Bereits seit zwei Jahren verwende ich Grunt als Build-Tool in Webprojekten. Seit ich hier zuletzt darüber geschrieben habe, hat sich das „kleine Build-Skript“ eher zu einer Projektvorlage entwickelt – Zeit für ein Update.

Was enthält die Projektvorlage?

Vereinfacht gesagt: Alles, was ich – normalerweise – in einem Webprojekt brauche oder brauchen könnte. HTML, SCSS, jQuery samt einigen nützlichen Plugins, ein paar weitere sinnvolle Dateien und eben ein auf Grunt basierendes Build-Skript, um das alles zusammen zu bringen und Abläufe zu automatisieren.
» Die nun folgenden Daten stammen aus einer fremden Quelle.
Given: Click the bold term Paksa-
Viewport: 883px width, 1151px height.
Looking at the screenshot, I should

  • HTML wird mittels assemble aus Handlebars-Templates erzeugt. Das ermöglicht Includes und zumindest zum Teil von Variablen gesteuerte Generierung von Markup (um z.B. auf Testservern kein Piwik-Snippet einzubinden).
  • CSS wird aus Sass (genauer: SCSS) kompiliert, mittlerweile mit dem schnelleren libsass. Vendor-Prefixes, soweit nötig, erzeugt autoprefixer. Da ich ausschließlich mobile-first SCSS schreibe, wird für IE < 9, die keine Media-Queries unterstützen, ein separates Stylesheet erzeugt.
  • Javascript- und jQuery-Plugins hole ich über Bower ins Projekt. Die in der Vorlage referenzierten Plugins stellen Funktionalitäten bereit, die ich regelmäßig in Projekten benötige. (Bonuspunkte, wenn sie zudem einfach anzupassen sind.)
  • Dazu enthält das Projekt die Server-Konfiguration für Apache (in Form einer .htaccess-Datei) des H5BP-Projektes.
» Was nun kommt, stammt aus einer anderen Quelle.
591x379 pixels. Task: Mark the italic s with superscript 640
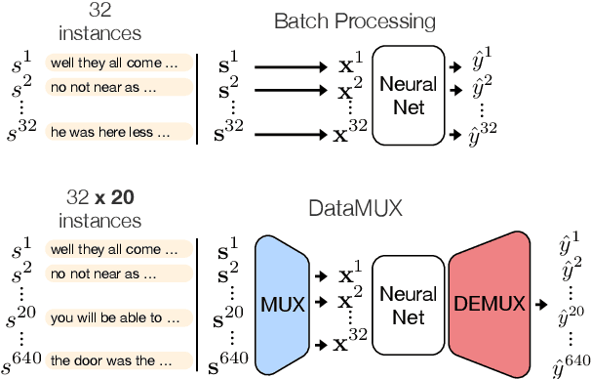[x=22, y=360]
Ich verwende ausdrücklich und bewusst kein CSS-Framework und keine Sass-Bibliothek wie Compass. Natürlich schreibe ich nicht jede Zeile SCSS in jedem Projekt komplett neu. Ausgehend von normalize habe ich ein Basis-SCSS sowie eine kleine Bibliothek aus (zum Teil selbst geschriebenen, zum Teil von anderen übernommenen) Mixins. Die SCSS-Partials sind dabei so stukturiert, dass man nur in bestimmten (anfänglich leeren) Partials Code schreibt oder !default-Variablen überschreibt, damit man die Projektvorlage bei Bedarf einfach aktualisieren kann.
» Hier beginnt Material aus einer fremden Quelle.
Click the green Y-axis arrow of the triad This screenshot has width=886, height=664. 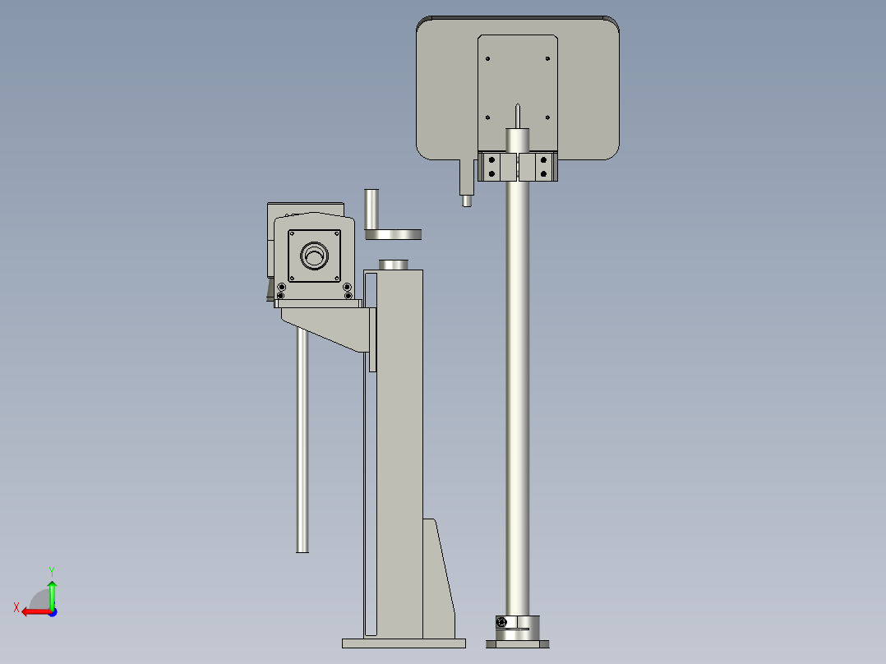(52, 590)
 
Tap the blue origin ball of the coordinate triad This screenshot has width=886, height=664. (52, 611)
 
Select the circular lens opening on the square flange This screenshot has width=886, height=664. (313, 256)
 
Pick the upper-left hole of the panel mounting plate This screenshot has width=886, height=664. (488, 58)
Und was machen nun all diese Grunt-Plugins?

Mittlerweile hat sich im Build-Skript so viel verändert oder ist neu hinzu gekommen, dass ich es noch einmal komplett neu dokumentieren wollte.

Generieren

Mit einer Ausnahme bereits oben beschrieben.

  • assemble: Erzeugt aus Handlebars-Templates HTML
  • grunt-sass: Kompiliert SCSS zu CSS (minifiziert diese auch)
  • grunt-autoprefixer: Ergänzt das CSS um die notwendigen Vendor-Prefixes
  • grunt-fontello: Generiert ausgehend von einer JSON-Datei über Fontello einen individuellen Iconfont, der nur die benötigten Icons enthält – samt dafür notwendigem SCSS

Servieren

Der lokale Webserver, den Grunt hier startet, ist sehr einfach gehalten, also nicht mit einem lokalen Apache zu vergleichen. Nötig ist er dennoch, da bestimmte Dinge (AJAX) ohne einen lokalen Server nicht funktionieren. Zudem bietet er Livereload-Funktionalität, schont also die Tastatur. ;-)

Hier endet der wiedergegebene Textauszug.